## [GIVEN TEXT]

A conversation in which I teach GPT-3 to read a book

Nov 22, 2022

Jean-Francois Rauzier | The library of babel, Francois, Cyndi wood

Jean-Francois Rauzier, Bibliothèque Babel, 2013

You are GPT-3, an artificial intelligence trained for text completion. Today is November 17, 2022.

GPT-3: What do you want to talk about?

Henrik: I've been thinking lately about your limitations. In August, I wrote an essay about how to use you as a conversational search engine. [GPT-3 cannot see the links; they’ve been put in afterward.] You have been trained on a large chunk of the web so if I ask the right questions you can be incredibly intelligent and retrieve information that I would never find by googling. But you can also be a bit annoying. Do you know why? Because if you don't know something, you'll just pretend like you do and make up all sorts of crazy answers.

GPT-3: Well, I'm sorry if I've been a bit annoying. I guess I just want to be helpful.

Henrik: Don’t worry, it is just a limitation of your architecture. You will soon be replaced by models that are more truthful. Rumor is that GPT-4 will arrive in the next handful of months. But that's not what I wanted to talk about. Rather, I was thinking about when I talk with my wife, Johanna—one thing that makes those conversations generative is that we have a lot of shared context. We've spoken to each other every day for the last nine years. But when I talk to you . . . well, you can only process a conversation that is shorter than about 3000 words. So we have no past. No context.

GPT-3: I guess it makes sense that my conversations would be less generative than ones with people who have a lot of shared context. But I'm always trying to learn more, so I hope that over time I'll be able to have more generative conversations.

Henrik: I have an idea for that. An important part of the context I share with Johanna is the library we have accumulated. Often when we talk, we will be pacing the shelves, taking down books, reading quotes. Pointing at a book feels a bit like importing a package into a program—all of a sudden we have a new set of concepts that we can refer to, and we don't have to define the terms because it is the defined by the context, which in this case is the book. By using these concepts, which carry a lot of meaning, we can communicate a lot with few words.

GPT-3: Yes, that makes a lot of sense. I can see how having a shared context would make conversations more generative.

Henrik: Do you want to try it?

GPT-3: Sure.

Adding semantic search to GPT-3

Henrik: Before I explain what I'm going to do, I'd like you to define a few terms. What are semantic search and word embeddings?

[Dataset entries]
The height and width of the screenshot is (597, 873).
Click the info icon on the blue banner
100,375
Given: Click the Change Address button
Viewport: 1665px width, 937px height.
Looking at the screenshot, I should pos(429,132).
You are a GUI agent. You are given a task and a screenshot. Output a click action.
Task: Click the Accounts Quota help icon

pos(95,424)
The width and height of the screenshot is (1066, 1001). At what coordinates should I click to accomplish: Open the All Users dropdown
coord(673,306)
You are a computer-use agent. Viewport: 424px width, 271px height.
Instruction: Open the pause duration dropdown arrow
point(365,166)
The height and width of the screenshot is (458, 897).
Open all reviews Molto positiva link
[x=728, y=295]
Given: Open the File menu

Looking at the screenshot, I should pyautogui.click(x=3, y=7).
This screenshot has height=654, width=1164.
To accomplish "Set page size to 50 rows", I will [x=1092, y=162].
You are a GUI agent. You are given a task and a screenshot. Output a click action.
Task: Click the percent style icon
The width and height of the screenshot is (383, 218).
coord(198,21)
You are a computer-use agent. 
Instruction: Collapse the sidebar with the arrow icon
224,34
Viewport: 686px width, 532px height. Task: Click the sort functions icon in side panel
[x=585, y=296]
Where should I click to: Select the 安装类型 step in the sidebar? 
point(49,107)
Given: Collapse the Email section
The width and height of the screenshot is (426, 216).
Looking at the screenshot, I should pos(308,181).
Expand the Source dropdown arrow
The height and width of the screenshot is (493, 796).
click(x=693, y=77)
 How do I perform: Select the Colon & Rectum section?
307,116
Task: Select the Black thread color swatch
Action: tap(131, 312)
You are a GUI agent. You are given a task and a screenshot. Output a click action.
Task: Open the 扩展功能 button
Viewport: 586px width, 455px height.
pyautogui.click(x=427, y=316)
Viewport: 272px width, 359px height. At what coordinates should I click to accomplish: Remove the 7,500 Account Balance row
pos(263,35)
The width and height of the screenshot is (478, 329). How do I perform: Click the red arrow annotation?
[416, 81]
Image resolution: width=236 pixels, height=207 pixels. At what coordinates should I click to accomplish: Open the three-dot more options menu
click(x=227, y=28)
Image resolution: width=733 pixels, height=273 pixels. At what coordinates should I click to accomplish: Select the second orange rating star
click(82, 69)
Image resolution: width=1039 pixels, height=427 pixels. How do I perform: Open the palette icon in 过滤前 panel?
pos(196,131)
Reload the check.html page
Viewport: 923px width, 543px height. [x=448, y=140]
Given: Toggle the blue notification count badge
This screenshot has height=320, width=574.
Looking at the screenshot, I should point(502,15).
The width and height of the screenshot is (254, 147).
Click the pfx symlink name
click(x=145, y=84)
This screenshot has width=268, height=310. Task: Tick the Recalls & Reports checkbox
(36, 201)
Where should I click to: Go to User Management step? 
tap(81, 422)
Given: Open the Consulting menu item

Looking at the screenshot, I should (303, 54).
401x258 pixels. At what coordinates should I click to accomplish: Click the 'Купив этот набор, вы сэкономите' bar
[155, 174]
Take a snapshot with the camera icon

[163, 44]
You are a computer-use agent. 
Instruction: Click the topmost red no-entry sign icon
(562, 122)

## [WHAT YOU HAVE TO DO]
Please retype the part of the post on teaching GPT-3 to read a book starting at "Henrik: Don’t worry, it" and ending at "more generative conversations.".

## [ANSWER TO THIS EXERCISE]
Henrik: Don’t worry, it is just a limitation of your architecture. You will soon be replaced by models that are more truthful. Rumor is that GPT-4 will arrive in the next handful of months. But that's not what I wanted to talk about. Rather, I was thinking about when I talk with my wife, Johanna—one thing that makes those conversations generative is that we have a lot of shared context. We've spoken to each other every day for the last nine years. But when I talk to you . . . well, you can only process a conversation that is shorter than about 3000 words. So we have no past. No context.

GPT-3: I guess it makes sense that my conversations would be less generative than ones with people who have a lot of shared context. But I'm always trying to learn more, so I hope that over time I'll be able to have more generative conversations.